Hypervocal Menu


Top 10 Stories Missing from All the Top 10 Lists

Share on FacebookTweet about this on Twitter

Slade Sohmer

By Slade Sohmer on December 15, 2011

Think back 50 weeks. Think hard. Can you recall how 2011 began? Do you remember the epic absurdity that kick-started a year described by nearly everyone as one of the most significant spans in recent memory? That’s right: Birds fell straight from the sky. Fish and crabs turned up dead.

How amazingly ominous the global Aflockalypse turned out to be. Could there have possibly been a more appropriate beginning to a year marked by such remarkable, everlasting turmoil?

Fifty weeks since the End of Days seemed nigh, we’re coming quickly upon the final moments of a year that brought us more hard news, light nonsense and Internet-addled excitement than we could ever have predicted would fill our 24-hour, attention-deficit media cycle. Just think: Osama. Occupy. Pepper Spray. Greece. Tsunami. Royal Wedding. Winehouse. Jobs. Egypt. Arab Spring. Phone Hacking. Norway. Gadhafi. Sandusky. Weiner. Sheen. Trump. Cain. Casey Anthony. Tebow! All in one year.

### Given entries
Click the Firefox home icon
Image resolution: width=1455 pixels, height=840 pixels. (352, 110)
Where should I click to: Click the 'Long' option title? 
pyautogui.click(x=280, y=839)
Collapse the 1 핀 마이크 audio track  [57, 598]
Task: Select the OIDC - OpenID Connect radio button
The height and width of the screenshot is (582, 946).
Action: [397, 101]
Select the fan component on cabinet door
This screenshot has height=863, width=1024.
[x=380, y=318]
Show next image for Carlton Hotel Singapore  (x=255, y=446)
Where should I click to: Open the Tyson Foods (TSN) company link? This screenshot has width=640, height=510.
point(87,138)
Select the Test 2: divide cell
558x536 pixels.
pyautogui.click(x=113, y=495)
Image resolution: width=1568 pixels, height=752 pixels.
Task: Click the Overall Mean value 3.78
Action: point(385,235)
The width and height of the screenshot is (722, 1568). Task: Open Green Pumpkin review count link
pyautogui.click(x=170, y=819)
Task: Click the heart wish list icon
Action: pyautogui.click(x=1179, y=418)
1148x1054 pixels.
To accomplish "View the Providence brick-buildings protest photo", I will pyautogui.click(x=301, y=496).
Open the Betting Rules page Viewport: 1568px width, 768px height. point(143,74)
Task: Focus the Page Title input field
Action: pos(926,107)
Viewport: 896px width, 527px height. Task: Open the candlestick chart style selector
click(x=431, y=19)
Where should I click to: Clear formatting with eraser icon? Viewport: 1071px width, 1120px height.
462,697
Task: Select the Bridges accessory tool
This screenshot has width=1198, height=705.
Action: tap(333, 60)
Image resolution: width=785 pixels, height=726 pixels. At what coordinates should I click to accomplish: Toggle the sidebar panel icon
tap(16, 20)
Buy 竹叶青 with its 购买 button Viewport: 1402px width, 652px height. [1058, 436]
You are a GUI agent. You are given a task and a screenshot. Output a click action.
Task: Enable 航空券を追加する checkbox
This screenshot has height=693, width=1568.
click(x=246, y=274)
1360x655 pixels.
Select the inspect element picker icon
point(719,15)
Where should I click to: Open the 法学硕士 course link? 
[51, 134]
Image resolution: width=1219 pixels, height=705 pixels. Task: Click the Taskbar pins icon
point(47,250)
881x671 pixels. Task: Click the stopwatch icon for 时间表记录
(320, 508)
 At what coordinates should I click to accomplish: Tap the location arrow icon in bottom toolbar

### Challenge 1
In the article on stories missing from the top 10 lists, what fell straight from the sky at the start of 2011?
### Challenge 2
Reproduce the stretch from "Top 10 Stories" through "turned up dead." in the article on stories missing from the top 10 lists, replacing "epic absurdity" with "strange spectacle".

### Problem solution 1
Birds.

### Problem solution 2
Top 10 Stories Missing from All the Top 10 Lists

Share on FacebookTweet about this on Twitter

Slade Sohmer

By Slade Sohmer on December 15, 2011

Think back 50 weeks. Think hard. Can you recall how 2011 began? Do you remember the strange spectacle that kick-started a year described by nearly everyone as one of the most significant spans in recent memory? That’s right: Birds fell straight from the sky. Fish and crabs turned up dead.